Ahmed stated this at the Nigeria International Economic Partnership Forum in New York.
The minister said Nigeria has set a debt-to-GDP ceiling at 40 percent, which the country is yet to exceed.
At the same event, Akinwumi Adesina, president of the Africa Development Bank. (AfDB) said Nigeria needs help to tackle its debt burden, which has now crossed the $100 billion mark.
Ahmed, who spoke after Adesina, however, stated that the problem is not debt, but revenue — pointing out that Nigeria’s revenue generation is low right now.
“¹Everywhere we go, we hear this issue of the debt of Nigeria is a problem and is not sustainable. The debt and debt financing that we do in Nigeria is following a designed debt management strategy,” she said.
“As of today, and this has been reported by two previous speakers, Nigeria’s public debt stock is $100.1 billion or N14.6 trillion, which represents 24 percent of the nominal GDP. This is below the 40% threshold that we have set up for ourselves.
“Nigeria operates a four year rolling medium term strategy which guides the borrowing strategy of the federal government. And we have specific indices that we closely monitor. The public debt that we set is 40 percent and we are at 24 percent.”

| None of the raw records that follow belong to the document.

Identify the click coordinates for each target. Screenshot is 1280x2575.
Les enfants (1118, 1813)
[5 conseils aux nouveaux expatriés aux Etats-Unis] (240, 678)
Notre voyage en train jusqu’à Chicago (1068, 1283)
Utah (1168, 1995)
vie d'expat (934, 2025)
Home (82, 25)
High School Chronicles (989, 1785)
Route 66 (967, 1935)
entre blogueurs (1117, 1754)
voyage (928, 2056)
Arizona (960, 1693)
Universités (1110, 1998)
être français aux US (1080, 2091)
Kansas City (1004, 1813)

The minister further explained that “the portfolio composition between external and domestic is set at 30:70. So 70 percent of our debt is domestic and 30 percent is external. We also have a mix of long to short term financing and the mix is 75 to 25 and we are very well within this threshold”.
“So the medium term strategy show that the Nigerian debt portfolio is still operating within sustainable limits,” she stated.